Data to process |
○ ○ ○ ○

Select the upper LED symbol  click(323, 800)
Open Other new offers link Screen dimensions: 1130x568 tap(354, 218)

○ ○ ○ ○

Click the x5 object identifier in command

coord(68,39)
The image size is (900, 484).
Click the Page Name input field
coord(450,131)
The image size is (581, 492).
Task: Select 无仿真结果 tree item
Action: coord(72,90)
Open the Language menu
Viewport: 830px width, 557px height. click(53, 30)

○ ○ ○ ○

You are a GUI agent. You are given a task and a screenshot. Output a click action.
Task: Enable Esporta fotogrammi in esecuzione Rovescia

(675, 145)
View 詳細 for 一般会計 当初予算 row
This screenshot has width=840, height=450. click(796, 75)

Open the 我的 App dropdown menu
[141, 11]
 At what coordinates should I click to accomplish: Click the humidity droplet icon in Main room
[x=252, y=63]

○ ○ ○ ○

Required work |
Output, from the data above, the lines from the line with "Select the upper" to the line with "Open Other new" exactly as they stand, both ends included and nothing else.

Exercise answer |
Select the upper LED symbol  click(323, 800)
Open Other new offers link Screen dimensions: 1130x568 tap(354, 218)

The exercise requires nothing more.